___ 提示文

「戦争に英雄はいない」フューリー Awareさんの映画レビュー(感想・評価)
戦争に英雄はいない
※ブクログからの転載です
この映画についてぼーっと考えていて、ろくにルールを知りもしないくせにチェスの試合を想像した。どんなに強い人でも、自分の手駒を一つも失わず勝つことはあんまりないだろうと思う。そして一度取られた駒は帰ってこない。勝ち負けではなく、敵に取られた駒にスポットを当てる映画が、この「フューリー」だと思った。
更にチェスの話で恐縮だが、チェス用語に「サクリファイス」という言葉があるのだそうだ。これは勝つためにあえて手駒を犠牲にすることをいう。
第二次世界大戦で、アメリカの戦車はナチスドイツに比べて、はるかに性能が劣っていた。ナチスドイツのタイガー(字幕ではティガー)という戦車1台に対して、アメリカはシャーマンという戦車5台で戦うという戦法を取った。多少の犠牲はやむなしとして、数に頼むしかなかったのだ。チェスなら犠牲になるのは駒だが、戦車には1台につき5人の人間が乗っている。平時ならば何よりも尊いとされる人命を、当たり前のように犠牲にするのが戦争なのだ。
そんな過酷な状況下に突然ほうり込まれたのが、新兵のノーマン(ローガン・ラーマン)。訓練したタイピングは速いが、戦車については全くの素人。本人は手違いで配属されたと思っていたみたいだけど、たぶんそれを否定した「ウォーダディ」コリアー (ブラッド・ピット)のほうが正しかったのではないかと思う。たくさんの戦車兵が犠牲になり、人が足りなくなっていたのだろう。
宗教のことを除けば、ノーマンは戦争を知らないわたしたち現代の日本人とたいして変わらない。観客は必然的に彼の視点に立って物語を追うことになる。
コリアーはドイツ人と見れば誰でも撃てと言う。降参した兵士。女子供。地に倒れた死体でさえも。ノーマン同様「何もそこまでしなくても」と思ってしまうが、子供でも武器を持っているし、もしかしたら死んだふりをしている奴がいて何をしでかすかわからない。とにかく敵と見れば殺すに越したことはないのだ。観ているわたしたちも、「しょうがないじゃん、やるしかないじゃん」みたいな気分になってくる。
コリアー達アメリカ兵は、少しも善玉として描かれてはいない。それがこの映画の特徴的な点だ。相手が市民でも殺すし、タバコや卵で女を買いもする。日本における沖縄戦でも、米軍につかまったら辱めを受けるとして集団自決の悲劇を生んだが、本当にそうされたかもな、と想像してしまう。
それでも、敬虔なクリスチャンたるノーマンは、「僕の良心は曇らない」(My conscience is clear. だったかな)と頑張っていたが、占領した街での出来事がついに彼を変えてしまう。彼を変えたのはナチスへの怒りだ。見せしめとしてさらされた、戦争を拒否した市民の死体。心(と体)を通わせた少女の死。ノーマンは「良心」を捨て去り、ためらいなく敵と戦うようになる。そんな彼に、最後の戦いの前、仲間たちは「マシン」という洗礼名を与えた。

______
___ 提供資料

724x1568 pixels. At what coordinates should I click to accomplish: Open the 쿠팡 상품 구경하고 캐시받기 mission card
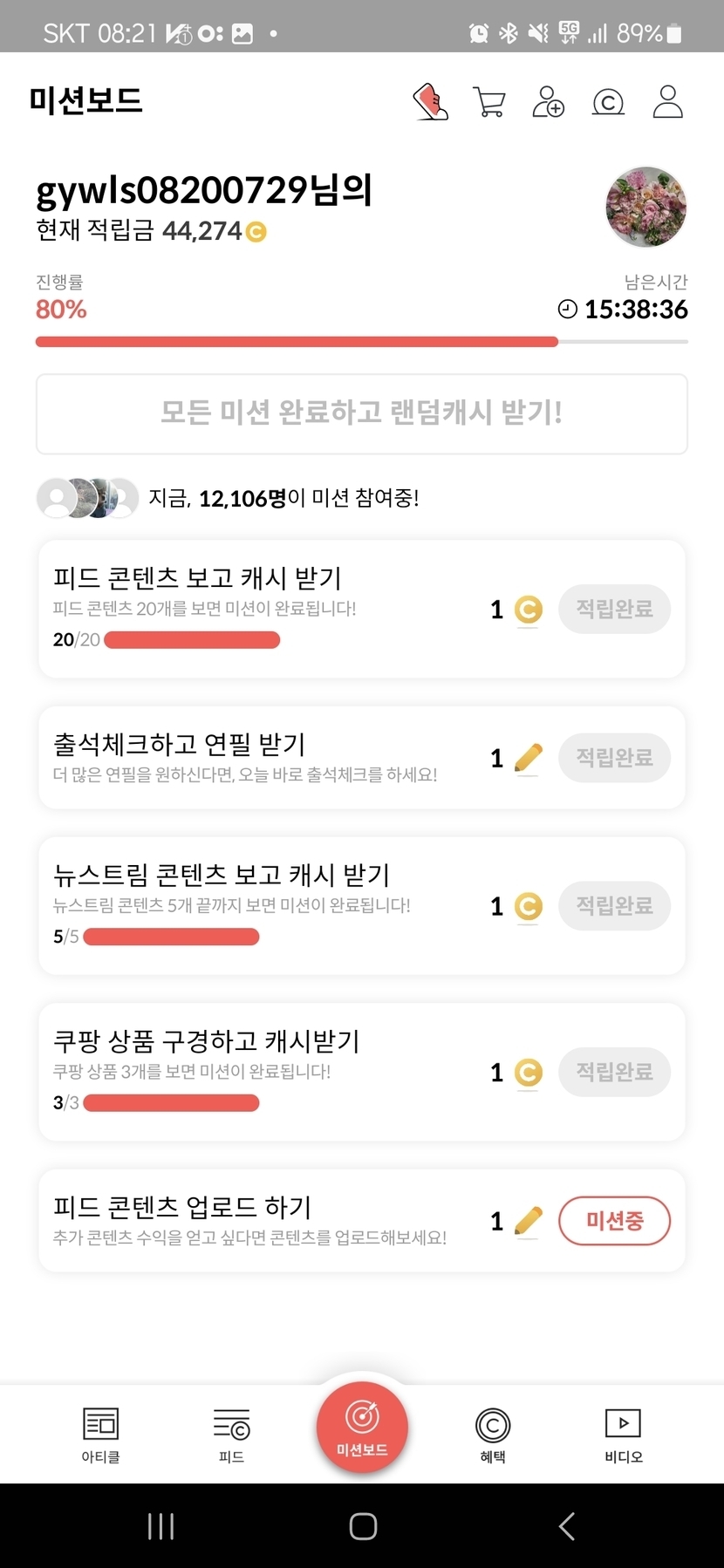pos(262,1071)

______

■ 取り組む課題:
(A) 映画『フューリー』のレビューで、コリアーが撃てと言う相手として具体的に挙げられているものをすべて書き出しなさい。
(B) 映画『フューリー』のレビューから、「第二次世界大戦で、アメリカの」で始まり「に犠牲にするのが戦争なのだ。」で終わる部分を、一字も変えずに書き写しなさい。
(C) 映画『フューリー』のレビューの最後の文に続けて、その先を書き継ぎなさい。

■ 課題ごとの解答:
(A)
- 降参した兵士
- 女子供
- 地に倒れた死体

(B)
第二次世界大戦で、アメリカの戦車はナチスドイツに比べて、はるかに性能が劣っていた。ナチスドイツのタイガー(字幕ではティガー)という戦車1台に対して、アメリカはシャーマンという戦車5台で戦うという戦法を取った。多少の犠牲はやむなしとして、数に頼むしかなかったのだ。チェスなら犠牲になるのは駒だが、戦車には1台につき5人の人間が乗っている。平時ならば何よりも尊いとされる人命を、当たり前のように犠牲にするのが戦争なのだ。

(C)
5人の仲間と走行不能のフューリーだけでナチスのSS大隊300人に立ち向かった最後の戦い。
次々に倒れていく仲間たちは最期に何か言い遺す暇さえない。コリアーは脱出用ハッチからノーマンを逃がすが、ナチスの若い兵士に見つかってしまう。ところが、彼はノーマンを見逃してくれた。無抵抗の敵を撃つことを拒んだ、少し前のノーマン自身と同じように。自分が捨てたものを持っているナチス兵によって救われたのだ。もっとも考えさせられるシーンだ。
彼らはなぜ無謀な戦いを選んだのだろうか。
「戦争は終わる。じきにな。だがそれまでに、大勢が死ぬ」(It will end, soon. But before it does, a lot more people gotta die.)とコリアーは言った。もしも彼らが逃げ出したとしても、代わりにほかの仲間が死ぬだけだ。戦争が終わるまでは、誰かが死んで、誰かは生き残る。それを分けるのは神ではあるまい。これは人間の所業なのだ。
しかし、彼らだけが犠牲になったのではない。ドイツ兵とて同じなのだ。
後にノーマンは友軍によって救出され、「君は英雄だ」と称賛されるが、そんなものはどこにもいないことを彼はよく分かっているだろう。
そこには勝者もいない。敗者もいない。まして英雄などいようはずがない。ただ犠牲者だけがそこにいる。フューリーは、十字架に掛けられたキリストのように、十字路の中央で累々たるドイツ兵の死体に囲まれてただ立ち竦んでいる……。
(真面目な感想文ここまで)
【その他こまごまとしたところやヨタ話】
・コリアーが言った「歴史は残酷だ」History is violent.
violentは慈悲のないというニュアンスを含むcruelに対して、もっとフィジカルな意味合いっぽい。
cruelだと神のせい、みたいなニュアンス出ちゃうな、とか思った。
・対ティガー戦はすごい迫力だったが、それよりもドイツ側の車長の指示も字幕で出てたのが印象的だった。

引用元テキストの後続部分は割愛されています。